PRIMER_MAX_BASE_PENALTY

Each primer is penalized for its deviation from the optimal size, GC content and temperature. Base penalty is the sum of these deviations. Primer base penalties higher than the max base penalty are excluded.

PRIMER_3_PENALTY

Each position in the primer is penalized for mismatches in all sequences. If a 3' penalty is given the first in the tuple is multiplied with the frequency mismatch at the very 3' end. The next is multiplied with the -1 freq and so on. Increase penalty if you want to shift amplicons towards best 3' matching. Set the PRIMER_3_PENALTY to 0 if you do not care about 3' mismatches.

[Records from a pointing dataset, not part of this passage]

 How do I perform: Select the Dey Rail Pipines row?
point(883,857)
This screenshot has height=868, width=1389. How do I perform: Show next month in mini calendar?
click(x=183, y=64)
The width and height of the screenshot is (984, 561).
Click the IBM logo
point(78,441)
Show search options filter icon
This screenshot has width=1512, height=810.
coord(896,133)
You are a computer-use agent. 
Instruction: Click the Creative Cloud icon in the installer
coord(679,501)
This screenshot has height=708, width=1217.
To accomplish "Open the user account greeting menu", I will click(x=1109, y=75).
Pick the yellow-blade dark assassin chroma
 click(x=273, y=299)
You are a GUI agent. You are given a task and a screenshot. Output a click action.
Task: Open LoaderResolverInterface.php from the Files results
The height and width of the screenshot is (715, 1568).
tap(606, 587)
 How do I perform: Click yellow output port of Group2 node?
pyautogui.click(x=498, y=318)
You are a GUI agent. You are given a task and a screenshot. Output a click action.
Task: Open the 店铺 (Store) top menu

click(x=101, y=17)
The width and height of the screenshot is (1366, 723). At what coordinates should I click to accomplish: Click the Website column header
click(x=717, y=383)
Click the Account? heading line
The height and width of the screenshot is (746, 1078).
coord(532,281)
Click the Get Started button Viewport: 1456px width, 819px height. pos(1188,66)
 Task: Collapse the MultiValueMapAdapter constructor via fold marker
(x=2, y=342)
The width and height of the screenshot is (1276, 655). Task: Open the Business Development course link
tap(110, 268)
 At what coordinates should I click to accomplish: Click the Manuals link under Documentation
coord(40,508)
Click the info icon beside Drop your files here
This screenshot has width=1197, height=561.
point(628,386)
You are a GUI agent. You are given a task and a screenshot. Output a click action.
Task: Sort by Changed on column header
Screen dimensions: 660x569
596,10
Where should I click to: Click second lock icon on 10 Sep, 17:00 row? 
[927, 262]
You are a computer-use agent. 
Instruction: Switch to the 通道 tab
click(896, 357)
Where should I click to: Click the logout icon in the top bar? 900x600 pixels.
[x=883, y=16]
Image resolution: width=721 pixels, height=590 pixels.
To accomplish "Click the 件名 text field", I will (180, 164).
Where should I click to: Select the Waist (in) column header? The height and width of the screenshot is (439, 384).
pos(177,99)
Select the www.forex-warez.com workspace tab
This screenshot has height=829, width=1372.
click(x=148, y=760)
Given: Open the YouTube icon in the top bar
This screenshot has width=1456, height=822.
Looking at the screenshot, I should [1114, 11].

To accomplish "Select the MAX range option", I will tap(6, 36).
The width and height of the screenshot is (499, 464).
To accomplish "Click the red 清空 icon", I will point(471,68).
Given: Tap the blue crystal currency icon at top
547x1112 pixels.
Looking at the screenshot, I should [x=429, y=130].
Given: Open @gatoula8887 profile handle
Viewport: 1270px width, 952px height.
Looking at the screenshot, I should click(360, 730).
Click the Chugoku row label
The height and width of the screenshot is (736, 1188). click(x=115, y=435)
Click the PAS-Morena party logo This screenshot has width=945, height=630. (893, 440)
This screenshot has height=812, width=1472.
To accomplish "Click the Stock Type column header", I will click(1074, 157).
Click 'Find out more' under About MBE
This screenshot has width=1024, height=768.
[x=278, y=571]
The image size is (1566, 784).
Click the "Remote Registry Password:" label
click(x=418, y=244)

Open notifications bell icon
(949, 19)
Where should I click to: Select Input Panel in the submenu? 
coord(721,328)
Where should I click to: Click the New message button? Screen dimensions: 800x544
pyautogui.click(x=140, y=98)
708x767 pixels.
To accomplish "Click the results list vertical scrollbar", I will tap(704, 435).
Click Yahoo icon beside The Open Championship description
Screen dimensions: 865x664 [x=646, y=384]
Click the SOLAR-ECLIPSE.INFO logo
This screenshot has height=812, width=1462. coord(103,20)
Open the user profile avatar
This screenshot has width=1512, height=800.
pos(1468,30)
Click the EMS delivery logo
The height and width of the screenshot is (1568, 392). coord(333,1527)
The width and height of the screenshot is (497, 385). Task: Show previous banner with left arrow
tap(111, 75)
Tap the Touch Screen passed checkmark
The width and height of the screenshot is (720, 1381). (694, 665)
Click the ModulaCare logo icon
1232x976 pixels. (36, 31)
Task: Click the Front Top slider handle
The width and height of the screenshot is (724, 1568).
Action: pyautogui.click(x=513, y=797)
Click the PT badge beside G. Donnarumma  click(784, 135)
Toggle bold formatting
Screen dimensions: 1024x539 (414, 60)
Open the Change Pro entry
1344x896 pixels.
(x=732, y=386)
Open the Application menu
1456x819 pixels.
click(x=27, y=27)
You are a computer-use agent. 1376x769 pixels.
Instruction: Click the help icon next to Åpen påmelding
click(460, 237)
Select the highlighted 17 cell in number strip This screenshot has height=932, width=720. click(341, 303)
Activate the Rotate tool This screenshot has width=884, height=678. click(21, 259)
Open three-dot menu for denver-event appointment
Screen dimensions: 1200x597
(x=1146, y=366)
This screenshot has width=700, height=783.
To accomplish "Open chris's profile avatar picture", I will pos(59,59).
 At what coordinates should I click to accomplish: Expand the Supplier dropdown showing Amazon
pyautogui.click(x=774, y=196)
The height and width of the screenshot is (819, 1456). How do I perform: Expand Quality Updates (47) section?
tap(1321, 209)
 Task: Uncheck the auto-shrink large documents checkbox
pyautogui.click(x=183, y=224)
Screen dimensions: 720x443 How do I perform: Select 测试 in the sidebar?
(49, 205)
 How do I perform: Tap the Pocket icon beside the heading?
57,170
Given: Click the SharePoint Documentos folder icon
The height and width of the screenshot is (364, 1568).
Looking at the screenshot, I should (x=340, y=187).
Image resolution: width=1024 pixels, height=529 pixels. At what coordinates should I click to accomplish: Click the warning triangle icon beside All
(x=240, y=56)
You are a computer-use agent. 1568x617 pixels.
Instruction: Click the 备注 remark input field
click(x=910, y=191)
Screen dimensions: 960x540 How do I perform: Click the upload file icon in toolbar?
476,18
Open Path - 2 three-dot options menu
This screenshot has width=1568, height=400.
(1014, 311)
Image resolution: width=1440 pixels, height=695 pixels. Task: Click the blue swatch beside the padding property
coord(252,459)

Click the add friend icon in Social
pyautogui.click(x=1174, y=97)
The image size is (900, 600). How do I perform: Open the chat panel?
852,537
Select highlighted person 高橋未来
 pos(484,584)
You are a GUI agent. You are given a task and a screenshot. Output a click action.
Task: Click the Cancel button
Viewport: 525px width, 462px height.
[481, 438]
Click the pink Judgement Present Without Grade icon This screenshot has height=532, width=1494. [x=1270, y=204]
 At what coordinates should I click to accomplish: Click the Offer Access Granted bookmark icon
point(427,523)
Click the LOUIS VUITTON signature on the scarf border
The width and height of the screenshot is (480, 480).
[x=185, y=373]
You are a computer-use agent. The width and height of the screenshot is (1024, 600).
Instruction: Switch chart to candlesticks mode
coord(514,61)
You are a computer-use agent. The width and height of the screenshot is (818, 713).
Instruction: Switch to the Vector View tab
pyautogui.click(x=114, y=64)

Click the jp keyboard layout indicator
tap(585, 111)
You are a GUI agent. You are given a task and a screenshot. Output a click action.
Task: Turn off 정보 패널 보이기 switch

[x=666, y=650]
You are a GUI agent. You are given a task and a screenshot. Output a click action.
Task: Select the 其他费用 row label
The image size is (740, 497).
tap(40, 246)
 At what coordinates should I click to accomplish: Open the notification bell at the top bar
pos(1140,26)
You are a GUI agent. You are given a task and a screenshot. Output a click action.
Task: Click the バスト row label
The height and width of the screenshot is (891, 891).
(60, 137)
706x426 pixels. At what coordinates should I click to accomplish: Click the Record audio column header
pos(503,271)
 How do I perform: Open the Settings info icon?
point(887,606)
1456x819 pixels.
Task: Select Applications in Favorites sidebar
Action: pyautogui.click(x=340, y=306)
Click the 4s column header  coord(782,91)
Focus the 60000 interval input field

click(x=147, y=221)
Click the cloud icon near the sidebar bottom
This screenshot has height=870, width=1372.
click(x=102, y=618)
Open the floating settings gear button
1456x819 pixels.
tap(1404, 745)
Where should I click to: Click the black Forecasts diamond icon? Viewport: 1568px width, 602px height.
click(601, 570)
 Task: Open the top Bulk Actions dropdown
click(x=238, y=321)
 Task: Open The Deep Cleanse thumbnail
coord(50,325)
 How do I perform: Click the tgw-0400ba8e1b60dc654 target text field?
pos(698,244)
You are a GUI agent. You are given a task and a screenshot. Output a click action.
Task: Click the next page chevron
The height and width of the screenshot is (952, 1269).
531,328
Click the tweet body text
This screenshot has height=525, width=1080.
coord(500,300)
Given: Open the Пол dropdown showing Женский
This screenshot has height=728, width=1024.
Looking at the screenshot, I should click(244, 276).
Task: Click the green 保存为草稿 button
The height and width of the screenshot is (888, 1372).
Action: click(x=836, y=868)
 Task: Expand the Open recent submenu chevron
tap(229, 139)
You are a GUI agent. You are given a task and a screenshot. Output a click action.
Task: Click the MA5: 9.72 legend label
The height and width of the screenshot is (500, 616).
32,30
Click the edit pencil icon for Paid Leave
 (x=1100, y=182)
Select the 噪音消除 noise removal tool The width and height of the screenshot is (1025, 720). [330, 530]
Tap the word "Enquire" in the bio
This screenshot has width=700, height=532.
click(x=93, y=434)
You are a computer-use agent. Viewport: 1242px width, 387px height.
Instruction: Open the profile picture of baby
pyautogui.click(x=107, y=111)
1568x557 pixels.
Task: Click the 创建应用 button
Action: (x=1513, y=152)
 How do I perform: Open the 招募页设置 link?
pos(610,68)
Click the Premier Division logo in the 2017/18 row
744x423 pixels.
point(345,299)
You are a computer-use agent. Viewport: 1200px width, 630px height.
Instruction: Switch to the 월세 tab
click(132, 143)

PRIMER_PERMUTATION_PENALTY

The number of permutations of a primer is multiplied by the penalty. For example 24 permutations and a penalty of 0.1 will yield a penalty of 2.4. Set PRIMER_PERMUTATION_PENALTY to 0 if you do not care about the number of permutations.

All penalties of a primer are summed up and yield a final penalty. The penalty for each amplicon is then the penalty of its LEFT + RIGHT primers multiplied by the fold increase of the amplicon length compared to the optional length. This insures that in the final scheme not only large amplicons are used.